* _Task list_:
[1] Please output the stretch of the infant-formula article from "Meanwhile, news agency" through "before the crisis.", copied word for word.
[2] According to the infant-formula article, how many cans of formula has Bubs agreed to ship to the US?
[3] Which companies does the infant-formula article say confirmed that they had submitted applications to the FDA to supply baby food to the US? List them all.

[[ Excerpted text open ]]

While Abbott has now been given the green-light to start manufacturing again at the plant, it will take several more weeks for supplies to hit grocers’ shelves.
To plug the gap, earlier this month, the FDA gave the thumbs-up to imports of infant-formula not usually sold there and US President Joe Biden authorised the Pentagon to use commercial aircraft to import supplies – a move it has called Operation Fly Formula.
Bubs has inked a deal with the FDA to ship at least 1.25m cans of its formula to the US. These include several varieties of its products such as stage 1 and 2 cans of Bubs Organic Grass Fed, Bubs Supreme A2 Beta-Casein Protein and Bubs Easy-digest Goat Milk. In total, the company will make at least 27.5m full-size, eight ounce bottles.
In an announcement on Friday (27 May), FDA Commissioner Robert Califf said: “Steps like the one the agency is taking today means more infant-formula will be available to parents and caregivers in the weeks and months ahead. We will not rest until our shelves are replete with safe and nutritious infant formula.”
Biden said in a Tweet on Friday: “I’ve got more good news: 27.5 million bottles of safe infant-formula manufactured by Bubs Australia are coming to the United States. We’re doing everything in our power to get more formula on shelves as soon as possible.”
Fonterra and A2 Milk Co., plus Australia’s Bellamy’s Organic, confirmed today (30 May) they had submitted applications to the FDA to supply baby-food to the country.
Meanwhile, news agency Reuters is reporting the shortage and the temporary removal of Abbott products from shelves has helped the UK’s Reckitt Benckiser, which is reportedly looking to sell its infant-formula assets, grab top spot in the market.
It told Reuters it now accounted for more than 50% of total baby-formula supply in US, up from around a third before the crisis.

[[ Excerpted text closed ]]
[[ Data segment open ]]

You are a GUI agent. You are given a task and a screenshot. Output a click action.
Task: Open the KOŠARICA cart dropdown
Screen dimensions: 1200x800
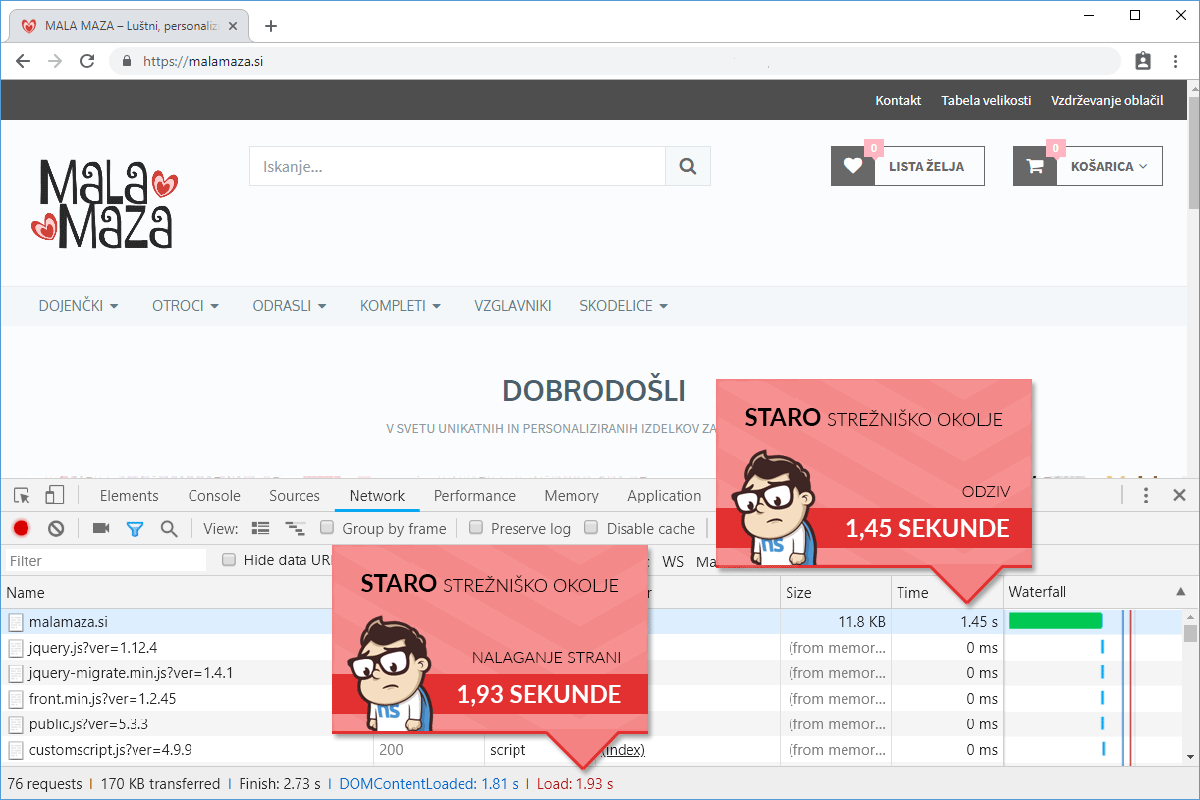tap(1088, 166)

[[ Data segment closed ]]

* _Task-by-task answers_:
[1]
Meanwhile, news agency Reuters is reporting the shortage and the temporary removal of Abbott products from shelves has helped the UK’s Reckitt Benckiser, which is reportedly looking to sell its infant-formula assets, grab top spot in the market.
It told Reuters it now accounted for more than 50% of total baby-formula supply in US, up from around a third before the crisis.

[2] At least 1.25 million cans.

[3]
- Fonterra
- A2 Milk Co.
- Bellamy's Organic